Der größere Teil der Welt - Roman
»Tut mir leid. Tut mir leid. Tut mir leid.«
Oben trat er vor die Haustür und füllte seine Lunge mit frischer Luft. Die Stop/Go-Schwestern und die Tochter drängten sich um ihn, baten um Entschuldigung für ihr stickiges Aufnahmestudio, sagten, ihr Vater schaffe es einfach nicht, es richtig zu belüften, und erinnerten sich gegenseitig lebhaft an die vielen Male, in denen einer von ihnen bei der Arbeit dort unten schlecht geworden war.

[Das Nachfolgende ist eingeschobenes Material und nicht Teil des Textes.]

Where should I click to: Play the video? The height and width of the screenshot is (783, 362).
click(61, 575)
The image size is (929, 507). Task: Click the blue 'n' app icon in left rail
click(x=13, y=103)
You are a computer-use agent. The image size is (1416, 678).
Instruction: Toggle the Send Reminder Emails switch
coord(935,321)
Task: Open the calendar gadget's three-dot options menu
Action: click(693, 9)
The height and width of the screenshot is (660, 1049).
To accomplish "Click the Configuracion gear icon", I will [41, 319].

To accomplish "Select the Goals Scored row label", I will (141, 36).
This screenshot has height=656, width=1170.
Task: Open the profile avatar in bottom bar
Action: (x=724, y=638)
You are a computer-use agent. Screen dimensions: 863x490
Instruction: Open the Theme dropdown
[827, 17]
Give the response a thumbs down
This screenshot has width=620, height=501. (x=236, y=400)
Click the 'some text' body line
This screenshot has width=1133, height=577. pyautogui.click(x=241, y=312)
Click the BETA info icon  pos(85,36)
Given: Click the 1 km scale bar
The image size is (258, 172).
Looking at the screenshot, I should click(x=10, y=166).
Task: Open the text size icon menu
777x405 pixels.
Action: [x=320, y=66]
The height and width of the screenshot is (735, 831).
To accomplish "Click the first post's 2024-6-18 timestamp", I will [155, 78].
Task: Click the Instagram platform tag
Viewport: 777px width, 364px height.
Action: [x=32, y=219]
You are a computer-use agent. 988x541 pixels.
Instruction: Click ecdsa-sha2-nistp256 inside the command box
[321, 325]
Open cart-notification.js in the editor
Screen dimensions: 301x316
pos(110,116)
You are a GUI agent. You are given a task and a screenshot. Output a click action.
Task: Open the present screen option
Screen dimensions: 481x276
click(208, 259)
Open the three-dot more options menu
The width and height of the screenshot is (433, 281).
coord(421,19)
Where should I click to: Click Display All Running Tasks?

»Wir können die Stücke summen«, sagten sie und legten sogleich mehrstimmig los. Olivia fiel ein, alle unmittelbar vor Bennies Nase, ihr Lächeln bebend vor Verzweiflung. Eine graue Katze strich um Bennies Beine und rieb ihren Kopf an ihm. Er war erleichtert, als er endlich im Auto saß.
Er würde Sasha in der Stadt absetzen, musste aber zuerst noch Chris nach Hause bringen. Sein Sohn kauerte auf der Rückbank, mit dem Gesicht zum offenen Fenster. Bennies geniale Idee zur Nachmittagsgestaltung schien gründlich in die Hose gegangen zu sein. Er kämpfte gegen den starken Wunsch, Sashas Brüste anzuglotzen, und wartete darauf, dass er ruhiger würde, sein Gleichgewicht zurückfände, ehe er sich diesem Test stellte. Erst vor einer roten Ampel lugte er endlich langsam, wie zufällig in ihre Richtung. Zuerst schaute er gar nicht richtig hin, dann konzentrierte er sich voll darauf. Nichts. Er fühlte sich dermaßen von diesem entsetzlichen Verlust überwältigt, dass er all seine Kraft zusammennehmen musste, um nicht loszuheulen. Er war so nah dran gewesen, so nah! Wohin war es bloß verschwunden?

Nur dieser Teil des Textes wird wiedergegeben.